Recent research efforts have focused on pushing the limits of quantization for LLMs, aiming to achieve higher compression rates while minimizing accuracy degradation. With the sudden appearance of 1.58-bit quantization, we have unlocked a potential opportunity to build a new hardware that can be used for inference without the need for matrix multiplication.

Low-Rank Factorization

The main idea consists of finding a factorization of the weight matrix W into two matrices U and V with lower dimensionality. In this way, we can approximate the original weights with matrices that have fewer parameters, thus reduce computational costs.
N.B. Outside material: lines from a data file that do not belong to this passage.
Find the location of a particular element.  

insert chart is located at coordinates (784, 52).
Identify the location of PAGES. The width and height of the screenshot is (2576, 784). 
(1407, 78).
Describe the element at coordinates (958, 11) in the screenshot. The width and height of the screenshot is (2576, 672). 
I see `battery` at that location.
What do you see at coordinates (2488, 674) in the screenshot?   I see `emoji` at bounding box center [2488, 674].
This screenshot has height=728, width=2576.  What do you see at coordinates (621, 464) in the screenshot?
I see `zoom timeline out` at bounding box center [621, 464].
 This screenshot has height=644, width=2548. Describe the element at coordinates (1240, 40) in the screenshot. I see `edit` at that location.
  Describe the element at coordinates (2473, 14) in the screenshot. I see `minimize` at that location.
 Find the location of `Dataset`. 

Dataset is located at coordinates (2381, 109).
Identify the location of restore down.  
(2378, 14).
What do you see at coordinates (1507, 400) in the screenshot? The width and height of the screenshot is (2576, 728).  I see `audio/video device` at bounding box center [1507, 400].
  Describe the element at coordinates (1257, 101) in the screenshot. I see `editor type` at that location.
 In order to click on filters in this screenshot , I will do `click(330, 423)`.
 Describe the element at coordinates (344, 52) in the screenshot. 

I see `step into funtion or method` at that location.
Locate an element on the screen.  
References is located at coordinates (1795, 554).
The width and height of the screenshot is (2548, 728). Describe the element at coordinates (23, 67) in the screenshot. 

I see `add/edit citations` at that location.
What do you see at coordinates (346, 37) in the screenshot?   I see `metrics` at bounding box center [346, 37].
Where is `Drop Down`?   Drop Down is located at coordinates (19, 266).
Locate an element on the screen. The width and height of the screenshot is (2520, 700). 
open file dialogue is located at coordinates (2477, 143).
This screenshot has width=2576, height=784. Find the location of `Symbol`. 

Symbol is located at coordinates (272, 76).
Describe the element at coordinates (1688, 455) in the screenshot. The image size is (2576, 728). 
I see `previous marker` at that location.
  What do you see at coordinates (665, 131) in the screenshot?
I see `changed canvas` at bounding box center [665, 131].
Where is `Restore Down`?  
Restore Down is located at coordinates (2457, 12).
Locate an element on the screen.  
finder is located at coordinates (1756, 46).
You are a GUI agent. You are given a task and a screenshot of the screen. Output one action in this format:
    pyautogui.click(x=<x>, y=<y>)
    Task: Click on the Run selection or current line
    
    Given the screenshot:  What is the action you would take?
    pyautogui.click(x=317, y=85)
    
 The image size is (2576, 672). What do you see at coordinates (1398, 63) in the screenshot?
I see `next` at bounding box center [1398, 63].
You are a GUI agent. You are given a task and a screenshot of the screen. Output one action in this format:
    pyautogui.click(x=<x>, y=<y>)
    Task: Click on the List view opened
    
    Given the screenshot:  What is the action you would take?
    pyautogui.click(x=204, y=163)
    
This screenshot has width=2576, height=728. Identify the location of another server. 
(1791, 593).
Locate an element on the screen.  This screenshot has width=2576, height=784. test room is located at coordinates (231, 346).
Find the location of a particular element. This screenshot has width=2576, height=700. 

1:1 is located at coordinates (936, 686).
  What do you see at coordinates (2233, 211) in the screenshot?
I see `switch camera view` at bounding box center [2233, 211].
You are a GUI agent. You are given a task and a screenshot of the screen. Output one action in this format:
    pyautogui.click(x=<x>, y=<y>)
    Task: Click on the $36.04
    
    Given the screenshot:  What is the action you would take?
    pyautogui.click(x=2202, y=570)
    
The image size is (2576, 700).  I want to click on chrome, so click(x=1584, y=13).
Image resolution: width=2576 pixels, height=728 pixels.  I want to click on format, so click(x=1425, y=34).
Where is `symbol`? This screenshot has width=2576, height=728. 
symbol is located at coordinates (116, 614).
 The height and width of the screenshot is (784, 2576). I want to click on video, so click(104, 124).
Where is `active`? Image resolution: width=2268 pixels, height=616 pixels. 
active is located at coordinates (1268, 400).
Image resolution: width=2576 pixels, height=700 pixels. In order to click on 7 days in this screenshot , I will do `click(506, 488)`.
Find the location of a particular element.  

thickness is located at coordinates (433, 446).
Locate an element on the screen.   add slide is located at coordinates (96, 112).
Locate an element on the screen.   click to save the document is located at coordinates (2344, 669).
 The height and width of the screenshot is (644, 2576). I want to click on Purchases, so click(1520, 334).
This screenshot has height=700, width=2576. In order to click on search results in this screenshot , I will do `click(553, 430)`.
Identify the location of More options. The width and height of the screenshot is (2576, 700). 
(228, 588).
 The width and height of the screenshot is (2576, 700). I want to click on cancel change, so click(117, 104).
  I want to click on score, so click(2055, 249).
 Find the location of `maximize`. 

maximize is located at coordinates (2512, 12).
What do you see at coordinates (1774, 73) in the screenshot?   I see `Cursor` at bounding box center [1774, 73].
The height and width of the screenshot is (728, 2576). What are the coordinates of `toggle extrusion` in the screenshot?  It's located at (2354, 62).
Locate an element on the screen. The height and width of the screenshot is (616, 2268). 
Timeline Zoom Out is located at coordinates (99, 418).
This idea has been applied for fine-tuning LLMs efficiently (PEFT). For instance, LoRA finds a low rank factorization and tunes these smaller matrices to the desired task outputting an adapter that can be merged into the model. Alternatively, TensorGPT stores large embeddings in a low-rank tensor and allows the use of GPTs on edge devices.

Conclusion

The balance between Large Language Models performance and model size has long been studied, and although compressing them might harm their performance, it might be useful for applying a model in more niche conditions like robotics. But when it comes to a model designed for writing legal contracts, does it truly add value for it to have knowledge about physics? Up to a certain point?